Forli Francesca, Fiacchini Giacomo, Bruschini Luca, Caniglia Michele, Berrettini Stefano
a Otolaryngology, Audiology and Phoniatric Operative Unit, Department of Surgical, Medical, Molecular Pathology and Critical Care Medicine, Azienda Ospedaliero-Universitaria Pisana (AOUP) , University of Pisa , Pisa , Italy.
b Department of Neurosurgery, Azienda Ospedaliero-Universitaria Pisana (AOUP) , University of Pisa , Pisa , Italy.
Cochlear Implants Int. 2019 Jul;20(4):217-221. doi: 10.1080/14670100.2019.1595875. Epub 2019 Mar 25.
The Chudley-McCullough Syndrome (CMS) is a rare autosomal-recessively inherited disorder caused by mutations in the GPSM2 gene, characterised by deafness and brain anomalies. The purpose of this paper is to report about a case of cochlear implant (CI) procedure in a subject affected by CMS. A 31-year-old subject affected by CMS referred to our centre requiring an evaluation for a CI, as the results with her hearing aids, which she had been using since she was 2-years-old, were unsatisfactory. A profound bilateral sensorineural hearing loss was pointed out. Pure tone audiometry in free field with hearing aids and speech perception results were poor. The subject was counselled about the surgical procedure and the surgery was performed with no complications. The cochlear implant was switched on 22 days after surgery and the subject began speech therapy training. After 1 year, hearing and speech perception results were satisfactory. The hearing threshold in free field with the CI was around 30 dB, and the open set speech perception score reached 55% in silence. The reported case demonstrates that CI is a feasible and safe procedure in subjects with CMS. Furthermore, since satisfactory hearing and speech perception results were achieved we recognise that cochlear implant should be considered the best option for hearing restoration in subjects with CMS and profound sensorineural hearing loss.

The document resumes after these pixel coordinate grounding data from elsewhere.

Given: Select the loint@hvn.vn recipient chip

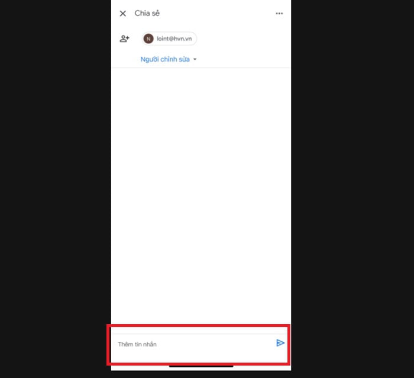Looking at the screenshot, I should [x=169, y=39].

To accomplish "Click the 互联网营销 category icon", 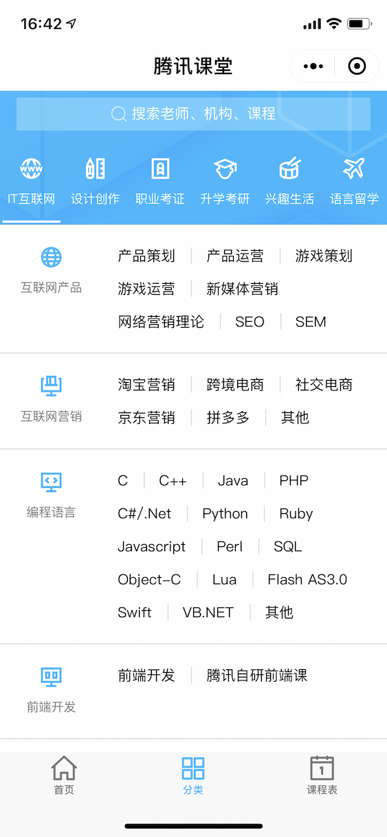I will click(51, 386).
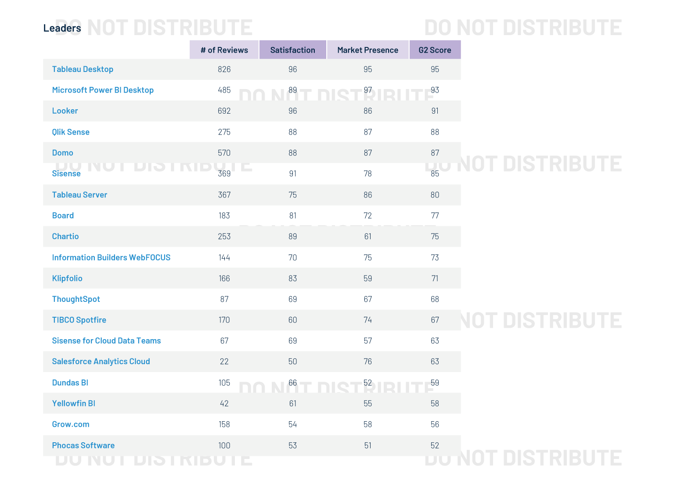Open the Looker product link

[65, 111]
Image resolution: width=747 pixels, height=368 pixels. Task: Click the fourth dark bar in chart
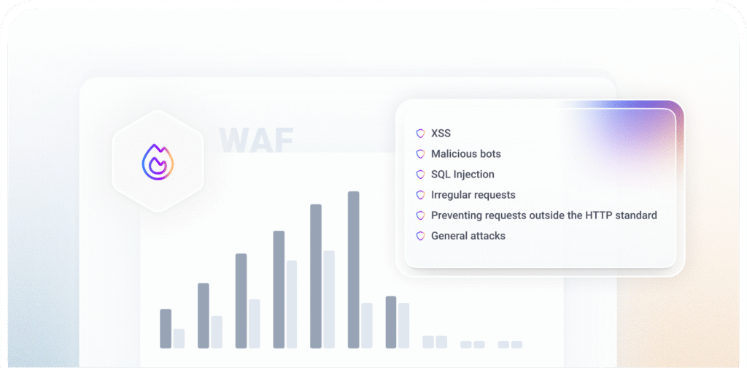point(279,289)

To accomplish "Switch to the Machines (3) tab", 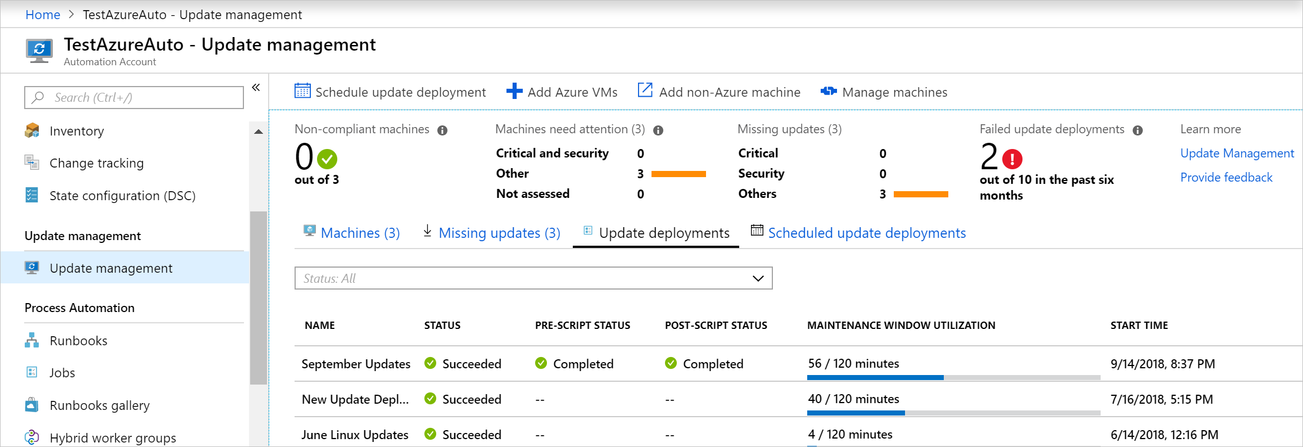I will click(x=360, y=233).
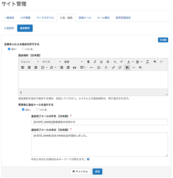
Task: Click the insert link icon
Action: [x=113, y=68]
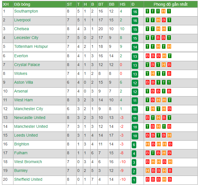Open the Tottenham Hotspur team page

(31, 46)
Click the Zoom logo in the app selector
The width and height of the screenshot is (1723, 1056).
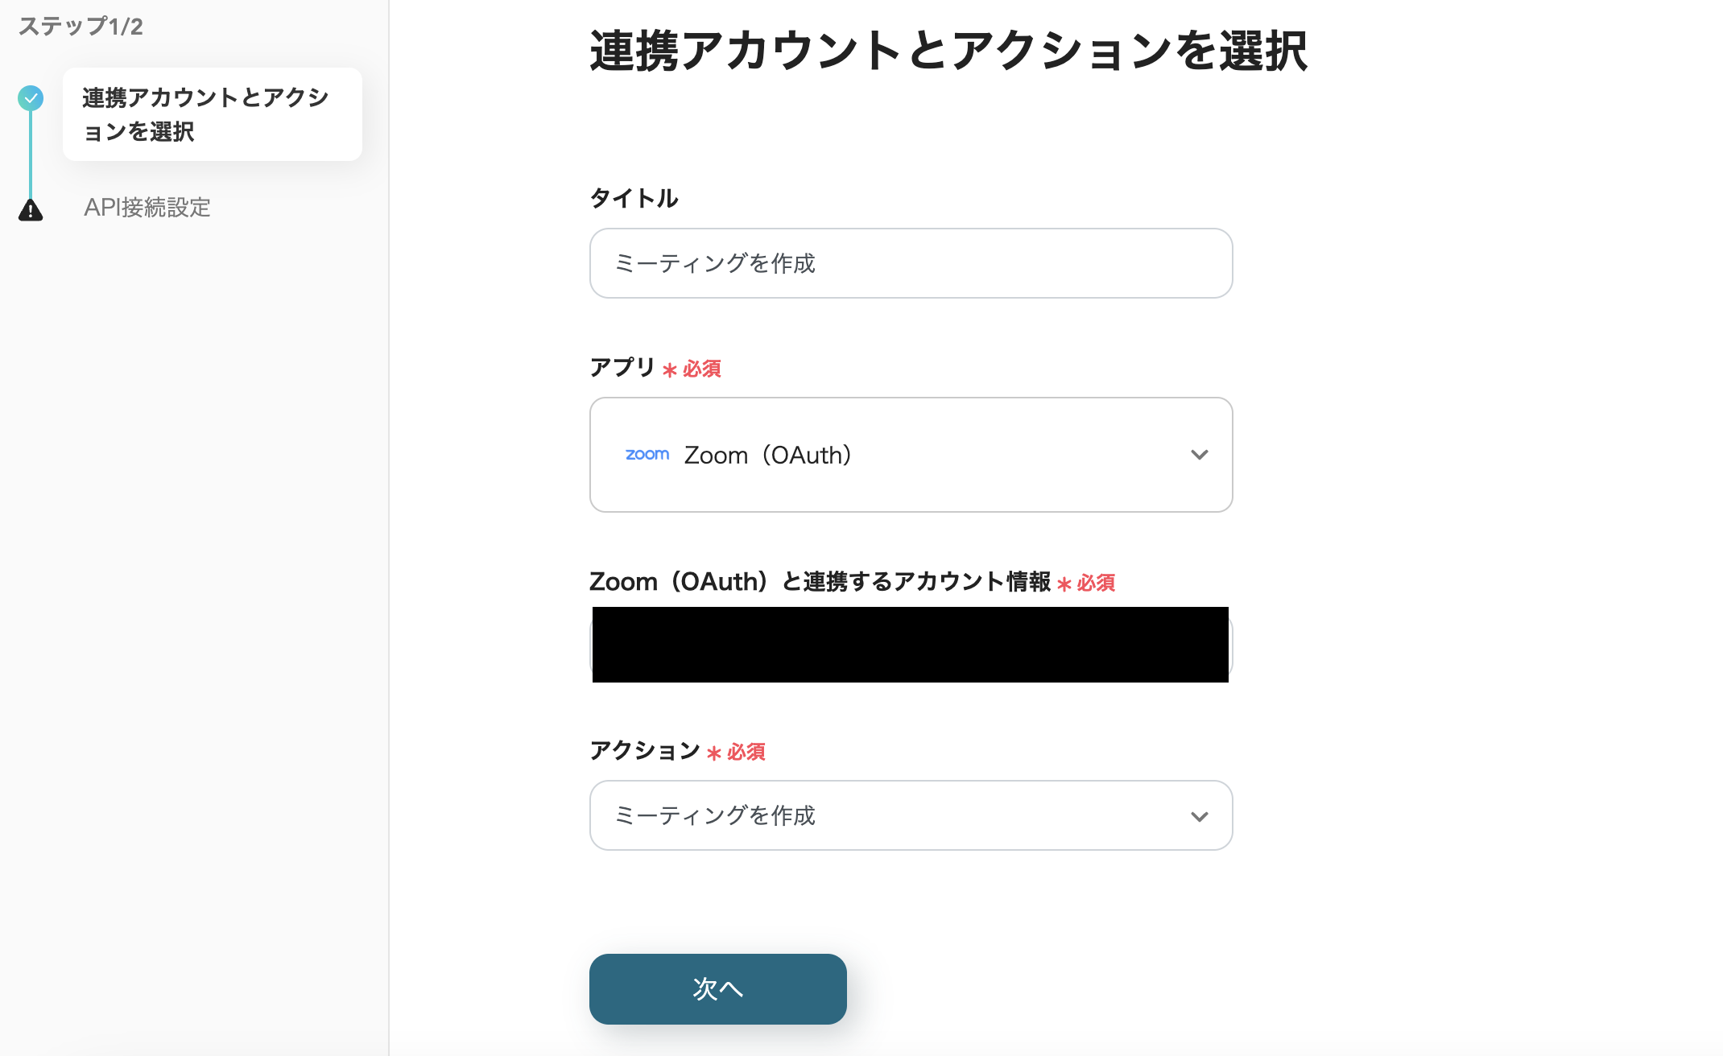pos(647,455)
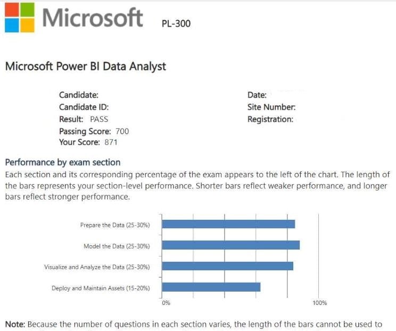Click the Deploy and Maintain Assets (15-20%) label
396x331 pixels.
(x=101, y=288)
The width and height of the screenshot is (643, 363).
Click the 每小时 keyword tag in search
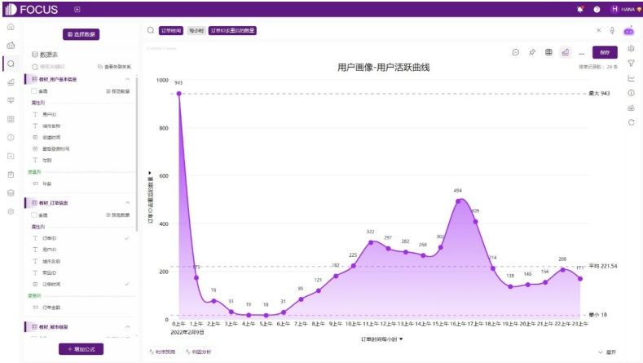point(196,30)
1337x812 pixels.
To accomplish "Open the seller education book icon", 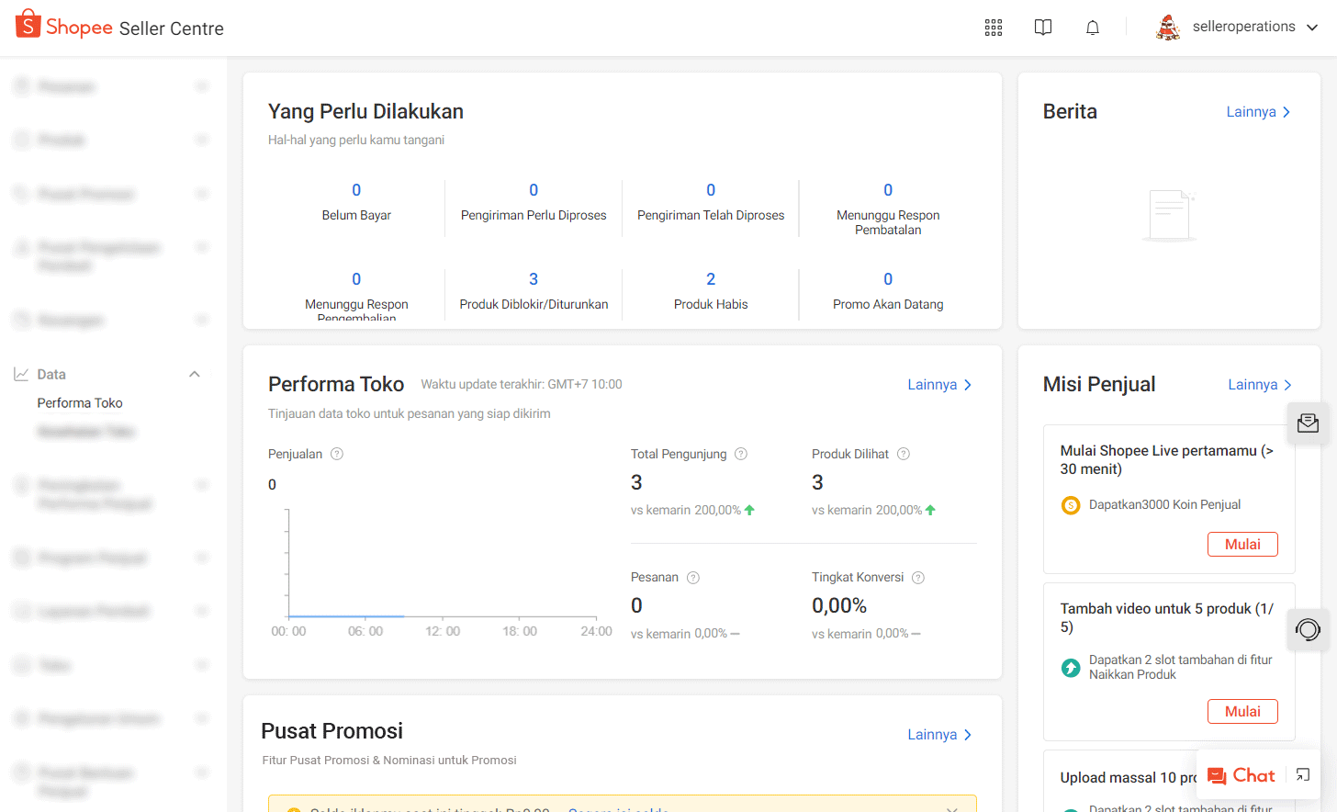I will click(x=1042, y=28).
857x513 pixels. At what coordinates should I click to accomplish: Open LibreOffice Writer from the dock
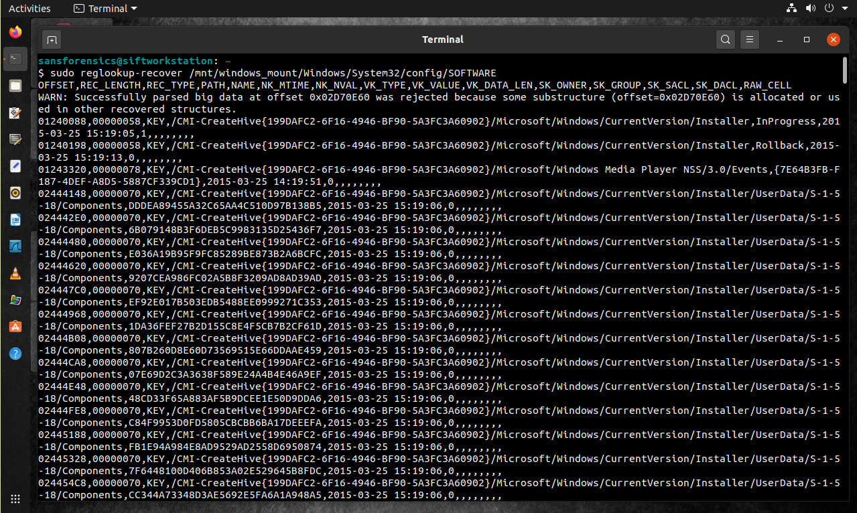pyautogui.click(x=15, y=219)
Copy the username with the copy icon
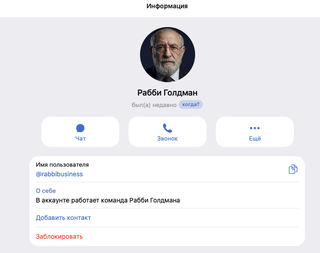Viewport: 320px width, 253px height. pyautogui.click(x=293, y=169)
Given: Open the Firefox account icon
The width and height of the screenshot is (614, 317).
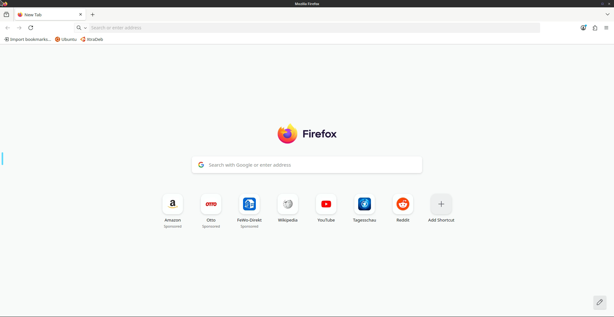Looking at the screenshot, I should point(583,28).
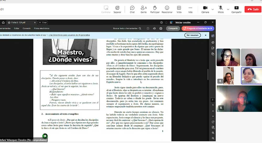Image resolution: width=262 pixels, height=143 pixels.
Task: Click the Compartir screen share icon
Action: [236, 9]
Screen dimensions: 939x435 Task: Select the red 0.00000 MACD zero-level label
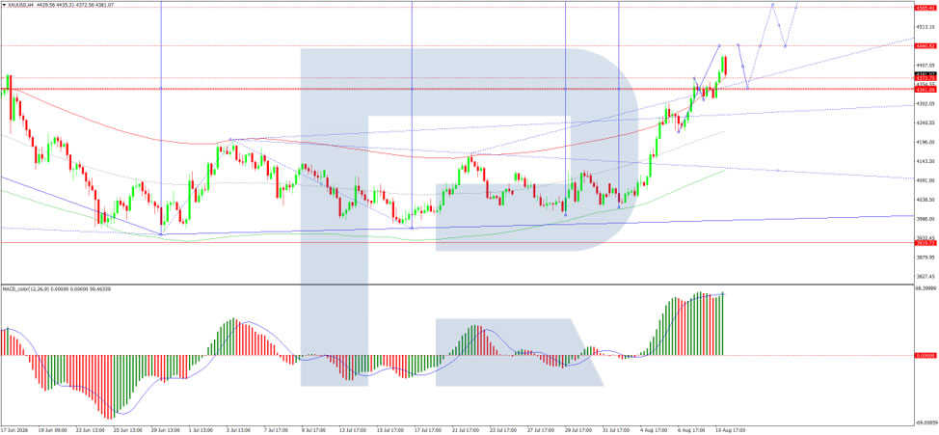[926, 355]
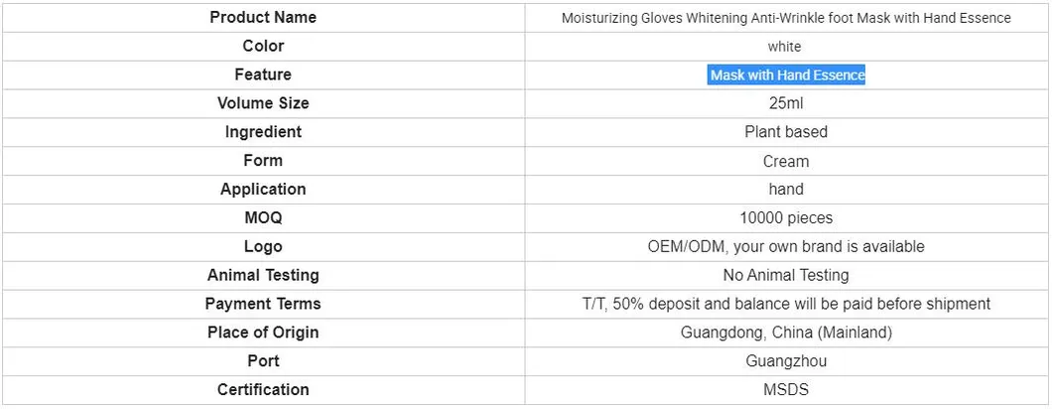Click the 'white' color value
Screen dimensions: 1052x409
(x=784, y=47)
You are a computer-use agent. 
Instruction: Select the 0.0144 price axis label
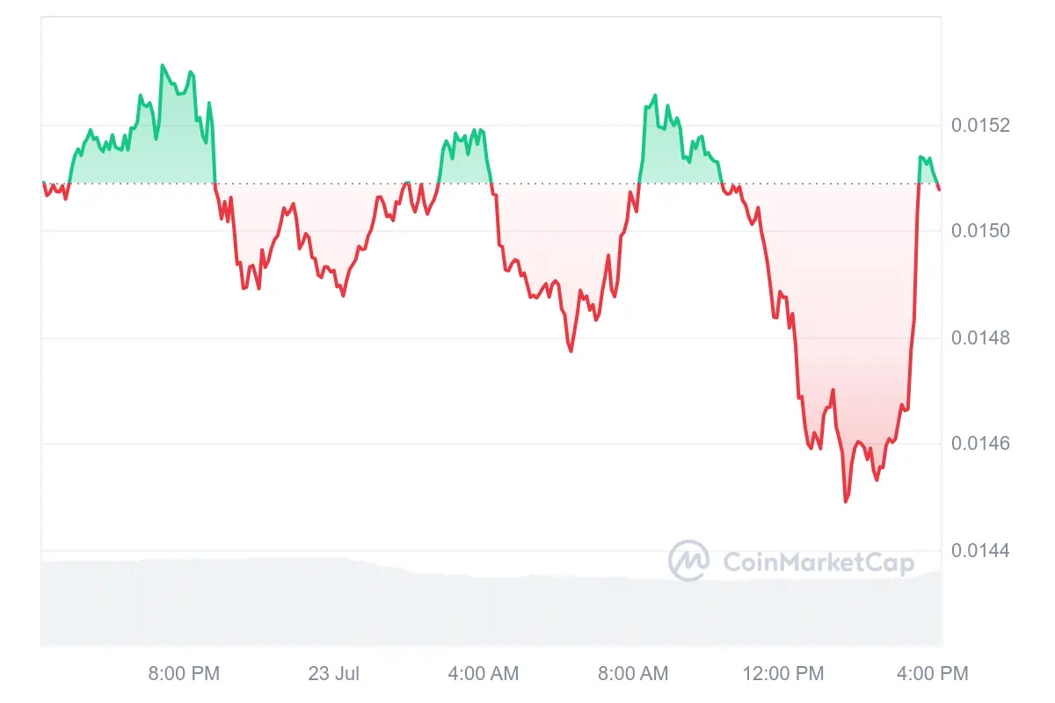(981, 551)
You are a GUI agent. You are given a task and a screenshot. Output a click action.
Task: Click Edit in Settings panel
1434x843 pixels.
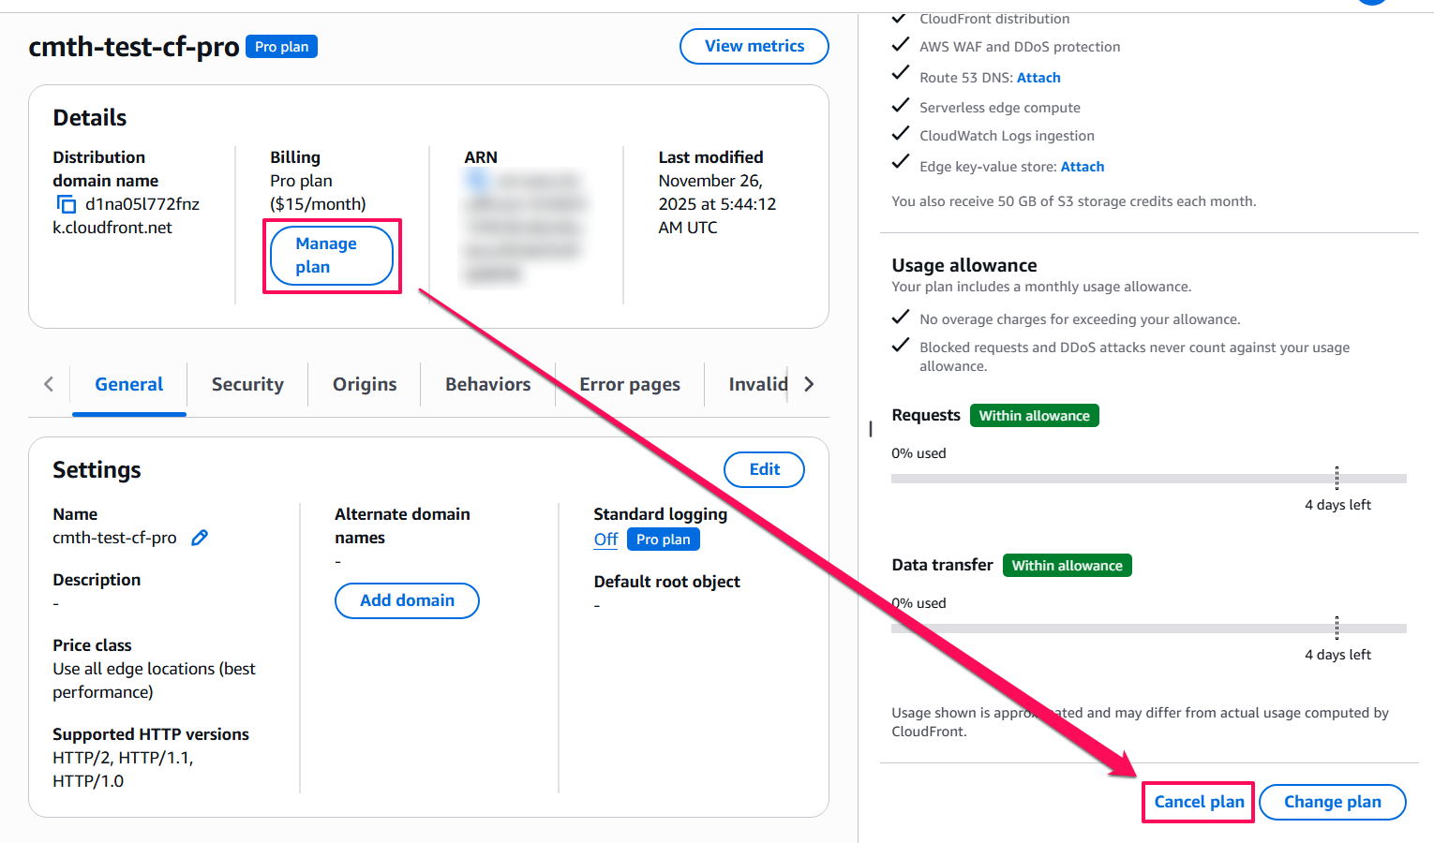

Chudley-McCullough综合征(CMS)是一种罕见的常染色体隐性遗传疾病,由GPSM2基因突变引起,其特征为耳聋和脑异常。本文旨在报告一例受CMS影响的受试者接受人工耳蜗(CI)植入手术的病例。一名31岁受CMS影响的受试者转诊至我们中心,因自2岁起使用的助听器效果不佳,需要对其进行CI评估。检查发现双侧重度感音神经性听力损失。佩戴助听器时的自由声场纯音听力测定和言语感知结果较差。已向该受试者详细介绍了手术过程,手术顺利完成,未出现并发症。术后22天开启人工耳蜗,该受试者开始接受言语治疗训练。1年后,听力和言语感知结果令人满意。使用CI时自由声场的听力阈值约为30dB,安静环境下的开放集言语感知得分达到55%。该病例表明,CI对于CMS患者是一种可行且安全的手术。此外,由于获得了令人满意的听力和言语感知结果,我们认为人工耳蜗应被视为CMS合并重度感音神经性听力损失患者听力恢复的最佳选择。